Note that this test checks the entire page. If you are working with component frameworks, they also offer the ability to test individual components. See the component testing documentation here.

Once we have our tests written, we can trigger the test command from a CI/CD pipeline. Your CI/CD tool may differ, but here is an example for a GitHub Action that runs Cypress tests. Assume the package.json file contains a script called "test" that runs the "cypress" CLI command.

name: Test

on:
  pull_request:
    branches: [ production, staging ]
    types: ['opened', 'edited', 'reopened', 'synchronize']

jobs:
  cypress-run:
    runs-on: ubuntu-latest
    steps:
      - name: Checkout source code
        uses: actions/checkout@v2
      - name: Install dependencies
        run: npm ci
      - name: Run Cypress End-to-End tests headlessly
        run: npm run test -- --headless

One thing I also like to do before even running my tests is set up the linters for CI/CD. ESLint has a CLI that can throw an error in case there are any bugs in your code. The handy thing about this is that once again, developers on your team can choose not to use a linter for their local development, but once the code gets into the CI environment, they can’t escape the linter.

Here are some more handy links if you need more documentation around this:

The big benefit to doing thing this way is that it completely removes the tooling requirements from individuals. The folks that want to opt in to tooling like editor plugins may do so to get the help while they write.

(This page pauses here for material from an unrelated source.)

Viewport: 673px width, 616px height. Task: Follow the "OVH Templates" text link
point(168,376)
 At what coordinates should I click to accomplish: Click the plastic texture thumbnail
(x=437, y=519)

Those that prefer not to not may opt out. But accessibility will be checked regardless.

Closing

I hope you found this article helpful and will take additional steps to make the web a more accessible place. I’ve found these tools to work well for improving accessibility without getting in the way.

However, there is a major caveat I want to reiterate. Tooling and automated tests have gotten really good, but I can’t see a scenario in the near future where it can replace user testing.

Even if your automated tests pass WCAG guidelines 100% it does not always mean your website is accessible. There are many things that cannot be caught automatically.

There’s an interesting article by Manuel Matuzovic called “Building the most inaccessible site possible with a perfect Lighthouse score” that takes a funny look at this. It’s worth reading.

The best advice I can give for that is to gather real data about your users, what devices they are using, and try to provide the best experience possible for everyone.

But if we can use tools created by accessibility experts means more people on the team can find bugs without having to be experts themselves.

Heck, even for the experts, using robots can greatly speed up the process.